Selain itu, penyair juga ingin menegaskan bahwa jangan menilai sesuatu dari penampilannya saja — karena yang tampak sederhana atau “gelap” bisa menyimpan makna luhur dan nilai yang tinggi.

Kesabaran, dalam puisi ini, menjadi nilai utama yang menuntun menuju kemuliaan.

Imaji

Puisi ini membangkitkan imaji visual dan sensorik yang kuat. Kata-kata seperti “warna gelapnya”, “hitam bukan hangus”, dan “matang dalam kesabaran” menciptakan bayangan tentang proses memasak randang di dapur, dengan aroma rempah yang pekat dan warna yang semakin gelap seiring waktu.

Imaji ini juga bisa dirasakan secara emosional — pembaca dapat “melihat” warna hitam itu bukan sebagai kegagalan, melainkan sebagai hasil dari ketekunan dan cinta.

Selain itu, frasa “yang terbaik butuh perjalanan” menimbulkan imaji metaforis tentang hidup sebagai jalan panjang yang harus dilalui perlahan, penuh kesabaran.

Majas

Penyair menggunakan majas metafora dan personifikasi dengan indah dan sederhana.
  • Metafora terlihat dalam penggambaran “hitam” sebagai simbol kematangan dan kesempurnaan, bukan sekadar warna fisik. “Randang mengajarkan” juga merupakan metafora bahwa makanan bisa menjadi guru kehidupan.
  • Personifikasi tampak pada kata “Randang mengajarkan”, seolah randang adalah makhluk hidup yang bisa memberi pelajaran moral kepada manusia.
  • Selain itu, terdapat unsur paradoks halus dalam kalimat “Hitam bukan hangus”, yang mempermainkan persepsi umum terhadap warna gelap dan mengubahnya menjadi simbol kebijaksanaan.
Puisi “Hitam yang Mulia” karya Moh Akbar Dimas Mozaki adalah contoh indah bagaimana hal sederhana seperti randang dapat menjadi cermin filosofi hidup. Dengan gaya singkat dan reflektif, penyair menghadirkan makna mendalam tentang kesabaran, proses, dan kematangan yang sejati.

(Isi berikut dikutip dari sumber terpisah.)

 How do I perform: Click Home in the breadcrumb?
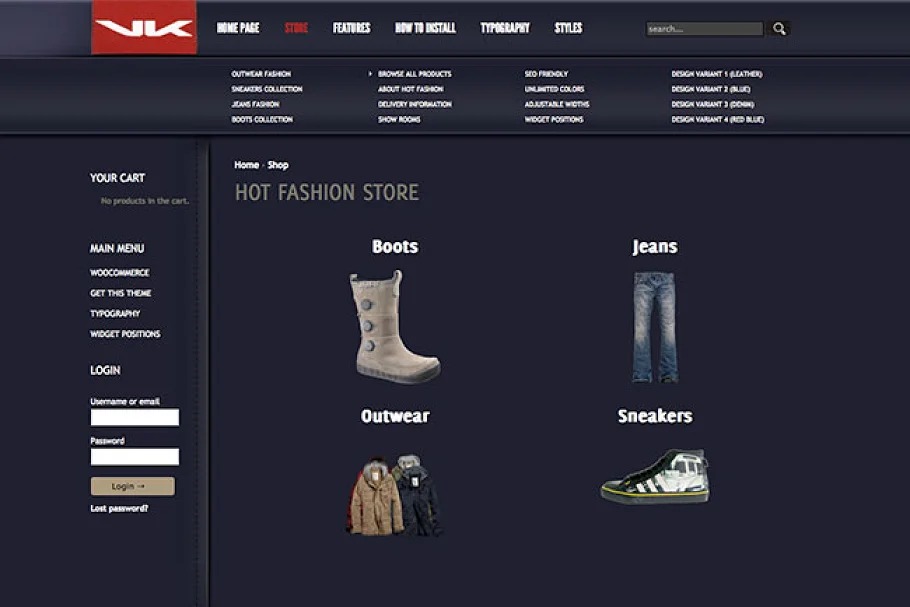pyautogui.click(x=247, y=165)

“Hitam” dalam puisi ini bukanlah tanda kehancuran, melainkan warna kemuliaan — hasil dari waktu, ketulusan, dan kerja hati. Seperti randang yang dimasak perlahan hingga sempurna, manusia pun perlu belajar bersabar dalam menempuh perjalanan hidup, karena hanya dengan kesabaranlah kita mencapai rasa yang paling dalam dari kehidupan itu sendiri.

Moh Akbar Dimas Mozaki
Puisi: Hitam yang Mulia
Karya: Moh Akbar Dimas Mozaki

Biodata Moh Akbar Dimas Mozaki:
  • Moh Akbar Dimas Mozaki, mahasiswa S1 Sastra Indonesia, Universitas Andalas.